● **Work task**
From the lines below, collect every line that contains the string "answer" and copy each one out in full.

---+---

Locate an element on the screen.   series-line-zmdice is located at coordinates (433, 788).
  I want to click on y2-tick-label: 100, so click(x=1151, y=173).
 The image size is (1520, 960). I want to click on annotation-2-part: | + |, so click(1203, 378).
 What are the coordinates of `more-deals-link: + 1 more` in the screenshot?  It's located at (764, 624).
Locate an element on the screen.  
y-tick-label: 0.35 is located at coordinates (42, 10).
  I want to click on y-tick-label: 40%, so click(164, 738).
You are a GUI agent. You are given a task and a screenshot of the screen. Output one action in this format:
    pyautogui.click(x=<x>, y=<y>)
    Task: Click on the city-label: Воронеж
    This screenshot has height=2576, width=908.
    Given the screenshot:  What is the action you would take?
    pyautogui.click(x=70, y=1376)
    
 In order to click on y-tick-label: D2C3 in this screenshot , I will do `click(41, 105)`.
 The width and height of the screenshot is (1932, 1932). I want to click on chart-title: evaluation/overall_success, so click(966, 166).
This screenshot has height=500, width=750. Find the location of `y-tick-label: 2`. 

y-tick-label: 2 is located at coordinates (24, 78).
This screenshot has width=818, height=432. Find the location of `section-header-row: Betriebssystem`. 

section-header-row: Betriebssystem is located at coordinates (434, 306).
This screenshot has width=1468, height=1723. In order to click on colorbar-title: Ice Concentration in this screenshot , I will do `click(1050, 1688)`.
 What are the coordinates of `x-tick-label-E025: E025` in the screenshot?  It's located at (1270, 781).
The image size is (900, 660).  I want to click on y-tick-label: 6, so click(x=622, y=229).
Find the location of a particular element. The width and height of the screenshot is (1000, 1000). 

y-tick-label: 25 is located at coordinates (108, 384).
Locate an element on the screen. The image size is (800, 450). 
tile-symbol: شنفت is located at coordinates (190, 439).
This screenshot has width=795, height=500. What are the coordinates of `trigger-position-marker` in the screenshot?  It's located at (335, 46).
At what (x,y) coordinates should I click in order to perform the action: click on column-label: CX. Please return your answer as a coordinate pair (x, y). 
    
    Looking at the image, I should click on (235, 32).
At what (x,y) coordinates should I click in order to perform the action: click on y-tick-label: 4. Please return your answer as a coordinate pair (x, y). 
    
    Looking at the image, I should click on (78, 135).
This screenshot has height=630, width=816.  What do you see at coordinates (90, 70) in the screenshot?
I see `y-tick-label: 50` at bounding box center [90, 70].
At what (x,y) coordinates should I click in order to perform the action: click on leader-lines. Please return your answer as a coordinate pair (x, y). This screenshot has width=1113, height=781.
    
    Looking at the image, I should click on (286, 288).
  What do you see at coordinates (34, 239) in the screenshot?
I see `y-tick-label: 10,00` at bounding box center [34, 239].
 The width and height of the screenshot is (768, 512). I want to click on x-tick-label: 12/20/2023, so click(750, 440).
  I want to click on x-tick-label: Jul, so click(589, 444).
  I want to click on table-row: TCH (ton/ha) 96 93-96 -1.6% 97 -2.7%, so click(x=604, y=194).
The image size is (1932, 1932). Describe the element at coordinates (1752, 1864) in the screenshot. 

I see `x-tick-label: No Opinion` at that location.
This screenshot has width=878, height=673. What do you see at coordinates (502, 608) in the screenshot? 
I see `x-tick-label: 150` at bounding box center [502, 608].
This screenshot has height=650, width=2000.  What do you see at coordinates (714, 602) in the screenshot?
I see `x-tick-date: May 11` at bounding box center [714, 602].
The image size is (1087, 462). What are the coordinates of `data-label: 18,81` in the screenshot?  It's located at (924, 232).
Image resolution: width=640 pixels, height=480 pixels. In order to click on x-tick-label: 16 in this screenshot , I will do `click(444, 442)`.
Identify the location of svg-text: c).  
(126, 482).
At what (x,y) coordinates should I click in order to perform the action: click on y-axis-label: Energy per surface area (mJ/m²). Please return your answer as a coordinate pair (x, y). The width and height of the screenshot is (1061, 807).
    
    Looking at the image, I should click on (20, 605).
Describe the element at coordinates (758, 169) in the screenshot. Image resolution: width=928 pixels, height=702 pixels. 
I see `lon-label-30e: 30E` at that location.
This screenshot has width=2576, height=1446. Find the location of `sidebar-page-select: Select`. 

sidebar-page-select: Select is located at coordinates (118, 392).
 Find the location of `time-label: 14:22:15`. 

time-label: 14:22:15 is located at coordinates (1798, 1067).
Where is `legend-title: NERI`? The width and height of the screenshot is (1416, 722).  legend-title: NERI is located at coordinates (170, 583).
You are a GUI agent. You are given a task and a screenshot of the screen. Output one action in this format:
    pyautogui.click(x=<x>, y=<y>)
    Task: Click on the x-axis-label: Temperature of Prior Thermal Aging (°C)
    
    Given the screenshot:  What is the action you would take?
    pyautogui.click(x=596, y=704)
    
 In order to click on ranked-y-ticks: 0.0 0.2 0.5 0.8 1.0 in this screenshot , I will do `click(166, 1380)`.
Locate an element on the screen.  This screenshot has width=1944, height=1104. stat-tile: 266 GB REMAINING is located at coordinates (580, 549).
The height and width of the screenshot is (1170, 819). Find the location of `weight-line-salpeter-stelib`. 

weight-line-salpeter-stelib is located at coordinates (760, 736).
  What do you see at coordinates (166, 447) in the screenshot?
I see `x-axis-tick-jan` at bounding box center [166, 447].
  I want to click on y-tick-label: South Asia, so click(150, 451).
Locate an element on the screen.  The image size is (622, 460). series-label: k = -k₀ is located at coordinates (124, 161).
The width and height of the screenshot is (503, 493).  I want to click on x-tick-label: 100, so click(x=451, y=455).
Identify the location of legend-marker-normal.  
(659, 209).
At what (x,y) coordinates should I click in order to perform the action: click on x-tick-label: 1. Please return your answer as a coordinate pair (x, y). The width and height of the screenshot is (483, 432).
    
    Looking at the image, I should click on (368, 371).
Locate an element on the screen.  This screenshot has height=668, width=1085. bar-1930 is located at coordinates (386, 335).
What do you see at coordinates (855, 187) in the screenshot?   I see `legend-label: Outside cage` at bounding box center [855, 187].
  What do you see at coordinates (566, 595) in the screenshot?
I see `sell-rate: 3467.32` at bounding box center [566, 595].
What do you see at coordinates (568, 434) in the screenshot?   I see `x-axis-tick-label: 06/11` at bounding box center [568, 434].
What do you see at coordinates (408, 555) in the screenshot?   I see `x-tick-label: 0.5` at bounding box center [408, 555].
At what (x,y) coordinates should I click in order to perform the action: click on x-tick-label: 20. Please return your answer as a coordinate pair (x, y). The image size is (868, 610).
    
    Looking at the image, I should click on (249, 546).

---+---

● **Written solution**
At what (x,y) coordinates should I click in order to perform the action: click on column-label: CX. Please return your answer as a coordinate pair (x, y). 
At what (x,y) coordinates should I click in order to perform the action: click on y-tick-label: 4. Please return your answer as a coordinate pair (x, y). 
At what (x,y) coordinates should I click in order to perform the action: click on leader-lines. Please return your answer as a coordinate pair (x, y). This screenshot has width=1113, height=781.
At what (x,y) coordinates should I click in order to perform the action: click on y-axis-label: Energy per surface area (mJ/m²). Please return your answer as a coordinate pair (x, y). The width and height of the screenshot is (1061, 807).
At what (x,y) coordinates should I click in order to perform the action: click on x-tick-label: 1. Please return your answer as a coordinate pair (x, y). The width and height of the screenshot is (483, 432).
At what (x,y) coordinates should I click in order to perform the action: click on x-tick-label: 20. Please return your answer as a coordinate pair (x, y). The image size is (868, 610).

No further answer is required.